By Andy Ives, CFP®, AIF®
IRA Analyst

When the chips are down, the providers hold all the cards. This is true for both IRAs and workplace plans. Ultimately, the IRA custodian (through its custodial form) and retirement plan sponsor (through the plan document) will dictate what a person can and cannot do with his retirement dollars. Prior to sauntering into a local saloon and sitting down at the poker table, be sure to know the rules of the game before asking to be dealt in.

For example, if a deceased IRA owner named both his son and daughter as beneficiaries, the custodian can refuse to allow the children to stretch the inherited IRA RMD payments over their own life expectancies.

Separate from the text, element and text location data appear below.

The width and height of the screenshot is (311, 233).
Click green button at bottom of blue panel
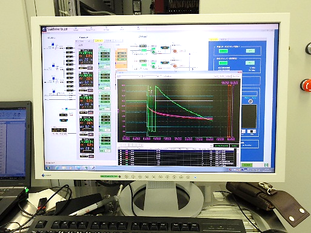[247, 165]
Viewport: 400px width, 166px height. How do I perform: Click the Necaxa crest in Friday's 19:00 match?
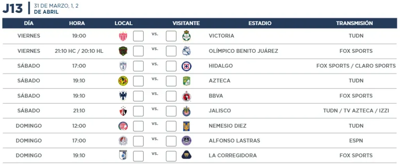click(123, 36)
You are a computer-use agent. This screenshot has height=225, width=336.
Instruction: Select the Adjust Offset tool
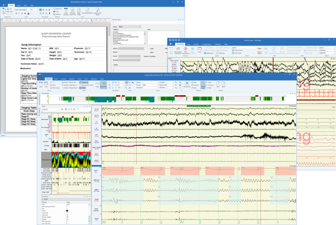coord(259,51)
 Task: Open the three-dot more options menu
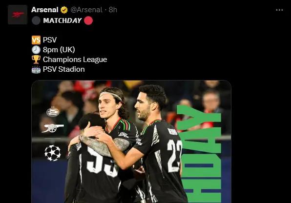pos(279,10)
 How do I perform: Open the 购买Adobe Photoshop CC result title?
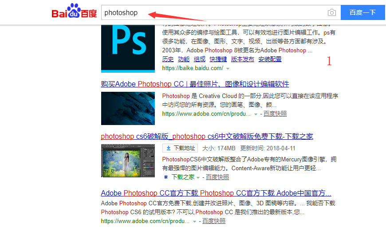195,84
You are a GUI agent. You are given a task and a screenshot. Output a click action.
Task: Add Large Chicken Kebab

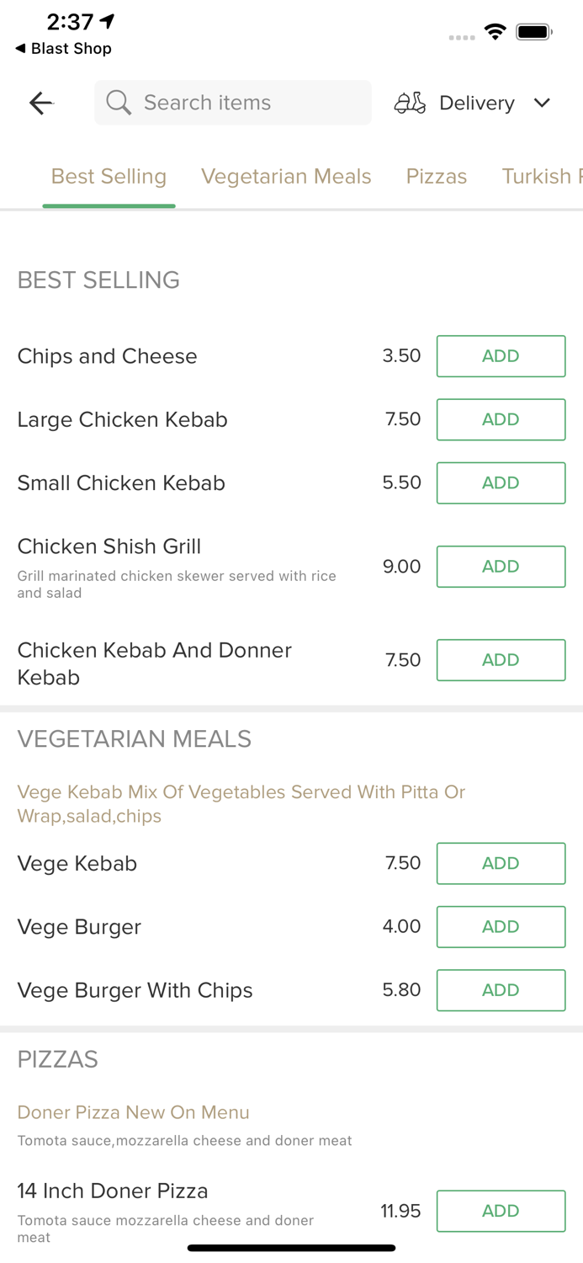[x=501, y=419]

Additionally, what if the beneficiary son wants to disclaim his portion of the IRA? A custodian does not have to accept disclaimers, either. While the tax code allows for both stretch payments and disclaimers, “house rules” could dictate otherwise. Be sure to verify what is and what is not allowed by reading the IRA custodial form.

The custodial form will cover other factors that might be important to you. What are the default provisions when no beneficiary is named? Will a trust be accepted as a beneficiary? Will your power of attorney be recognized? Is a customized beneficiary form allowed? If it is discovered that your IRA custodian does not permit certain investments, or if the custodian refuses to allow otherwise eligible beneficiaries to stretch payments over their own lifetimes, there is nothing precluding an IRA owner from changing providers. Identify a custodian that meets your needs and request a direct transfer.

Workplace plans like 401(k)s can have similar issues. As an employee and participant in a 401(k), just because you want to defer part of your salary into a Roth doesn’t mean the plan is required to offer a designated Roth account. Not all plans do. In fact, not all plans allow loans, and not all plans allow after-tax contributions. In the Wild West, the law of the plan is the law of the land. Unfortunately, a participant in a 401(k) does not have the flexibility to change providers as easily as an IRA owner does.

But all is not lost. Circle the wagons! 401(k) plans can be amended. Safe harbors can be added. Loan restrictions can be removed. A good advisor and/or third-party administrator (TPA) can make recommendations to plan sponsors on how to modernize an existing plan to meet the needs of both the plan sponsor and participants.

The design elements within a 401(k) are endless, from eligibility to vesting, from profit sharing to matching. With all the complexities, it’s easy to see why plan sponsors themselves often fail to understand what their own plans allow. As with IRAs, be sure to know what is and what is not permitted within your workplace plan, and keep your sidearm holstered. Fighting a plan sponsor or IRA custodian is more often than not a losing battle.

IRA custodial forms and workplace plan documents may not be page turners, but knowing what information they contain will keep you out of a shootout at the IRA & 401(k) Corral.